A more manageable candidate may seem like $32/100$, since

$$\frac{1}{\pi }\approx \frac{32}{100}\cdot (1-\frac{1}{2}\cdot \frac{1}{100}-3\cdot \frac{1}{{100}^2}+\frac{2}{10}\cdot \frac{1}{{100}^2})$$

with relative errors of approximately $5.4\cdot {10}^{-3},2.8\cdot {10}^{-4},1.8\cdot {10}^{-5},1.6\cdot {10}^{-6}$ respectively for the first, second, third term, and fourth term.
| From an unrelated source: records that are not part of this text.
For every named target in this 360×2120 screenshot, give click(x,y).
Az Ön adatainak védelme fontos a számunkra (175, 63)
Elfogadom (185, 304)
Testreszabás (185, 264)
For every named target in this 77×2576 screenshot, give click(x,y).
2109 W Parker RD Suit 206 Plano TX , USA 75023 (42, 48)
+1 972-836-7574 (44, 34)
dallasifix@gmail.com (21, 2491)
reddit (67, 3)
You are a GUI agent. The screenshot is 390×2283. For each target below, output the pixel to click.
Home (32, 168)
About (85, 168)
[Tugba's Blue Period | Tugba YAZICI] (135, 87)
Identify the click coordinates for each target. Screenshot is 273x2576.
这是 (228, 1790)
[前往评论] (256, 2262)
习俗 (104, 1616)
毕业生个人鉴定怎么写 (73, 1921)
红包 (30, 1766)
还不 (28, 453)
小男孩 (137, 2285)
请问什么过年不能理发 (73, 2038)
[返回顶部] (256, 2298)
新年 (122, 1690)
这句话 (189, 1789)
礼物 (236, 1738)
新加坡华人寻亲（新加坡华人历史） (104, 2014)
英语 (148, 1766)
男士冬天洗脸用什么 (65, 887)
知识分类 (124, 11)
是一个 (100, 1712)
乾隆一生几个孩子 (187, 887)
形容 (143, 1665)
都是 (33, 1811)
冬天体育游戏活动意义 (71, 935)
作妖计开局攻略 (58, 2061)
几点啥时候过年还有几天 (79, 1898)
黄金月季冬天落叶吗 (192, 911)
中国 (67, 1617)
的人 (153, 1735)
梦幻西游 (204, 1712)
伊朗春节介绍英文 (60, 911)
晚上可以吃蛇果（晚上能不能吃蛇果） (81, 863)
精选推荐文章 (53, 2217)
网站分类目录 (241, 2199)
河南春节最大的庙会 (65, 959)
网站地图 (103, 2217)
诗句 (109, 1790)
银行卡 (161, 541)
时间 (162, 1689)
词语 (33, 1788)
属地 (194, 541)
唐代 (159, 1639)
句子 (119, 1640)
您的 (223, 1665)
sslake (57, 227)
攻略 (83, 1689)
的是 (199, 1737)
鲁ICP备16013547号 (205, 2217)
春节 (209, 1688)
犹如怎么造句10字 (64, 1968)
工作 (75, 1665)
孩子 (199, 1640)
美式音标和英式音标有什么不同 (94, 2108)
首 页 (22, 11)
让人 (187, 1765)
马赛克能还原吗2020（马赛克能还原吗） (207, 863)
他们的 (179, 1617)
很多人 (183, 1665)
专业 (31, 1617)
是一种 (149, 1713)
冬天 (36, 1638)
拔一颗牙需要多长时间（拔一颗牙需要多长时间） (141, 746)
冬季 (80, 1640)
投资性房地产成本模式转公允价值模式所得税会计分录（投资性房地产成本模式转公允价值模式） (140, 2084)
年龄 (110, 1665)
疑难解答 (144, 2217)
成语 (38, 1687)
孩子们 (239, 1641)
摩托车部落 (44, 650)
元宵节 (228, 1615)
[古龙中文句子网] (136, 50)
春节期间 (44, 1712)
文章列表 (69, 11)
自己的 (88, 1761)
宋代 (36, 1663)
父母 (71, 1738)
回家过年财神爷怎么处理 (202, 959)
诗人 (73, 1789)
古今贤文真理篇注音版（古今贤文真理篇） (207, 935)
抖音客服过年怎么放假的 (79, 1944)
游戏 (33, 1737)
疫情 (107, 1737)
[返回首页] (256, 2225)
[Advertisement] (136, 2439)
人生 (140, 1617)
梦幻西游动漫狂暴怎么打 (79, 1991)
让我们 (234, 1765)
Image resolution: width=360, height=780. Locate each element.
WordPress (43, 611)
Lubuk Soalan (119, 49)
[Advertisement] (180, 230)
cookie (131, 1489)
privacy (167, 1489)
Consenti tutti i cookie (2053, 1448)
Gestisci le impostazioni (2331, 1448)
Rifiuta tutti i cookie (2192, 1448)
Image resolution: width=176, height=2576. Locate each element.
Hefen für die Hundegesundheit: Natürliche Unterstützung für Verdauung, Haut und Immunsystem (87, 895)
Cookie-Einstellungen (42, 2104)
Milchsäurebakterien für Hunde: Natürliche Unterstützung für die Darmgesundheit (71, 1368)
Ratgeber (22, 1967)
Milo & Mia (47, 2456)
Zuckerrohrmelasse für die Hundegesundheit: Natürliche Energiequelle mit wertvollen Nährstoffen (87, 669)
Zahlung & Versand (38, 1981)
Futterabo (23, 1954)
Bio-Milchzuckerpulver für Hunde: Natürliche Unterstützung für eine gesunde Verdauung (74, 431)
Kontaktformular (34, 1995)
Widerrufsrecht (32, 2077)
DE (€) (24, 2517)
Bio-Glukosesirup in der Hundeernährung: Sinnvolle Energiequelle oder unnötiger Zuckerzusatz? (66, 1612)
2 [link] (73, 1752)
The big nuisance of this building block is that it seems to be built primarily around subtraction rather than addition, something which is harder to manage mentally compared to the “add by shift” of $(\star )$.

To compare let's try to compute the same $20000/\pi$ with the two approximations.

We have $2\cdot 318=636$, so the first two terms of using the $318/1000$

$$\frac{20000}{\pi }=10000\cdot \frac{2}{\pi }\approx 10000\cdot 0.636636=6366.36$$

(compare with actual result $6366.19772...$ to show the excellent result of this approximation.)

For $32/100$, we have $2\cdot 32=64$ and $3\times 64=252$, but:

$$\frac{20000}{\pi }=10000\cdot \frac{2}{\pi }\approx 10000\cdot (0.64-0.0032-0.000252+0.0000128)$$

that is:

$$\frac{20000}{\pi }=10000\cdot (0.64-0.003452+0.0000128)$$

and finally:

$$\frac{20000}{\pi }=6400-34.52+0.128=6365.48+0.128=6365.608$$

Ultimately, the fact that the expressions in this case are uglier and less manageable may just be the sign that computing the reciprocal of $\pi$ is an inverse problem. Or that I suck at these kind of things, especially at this hour.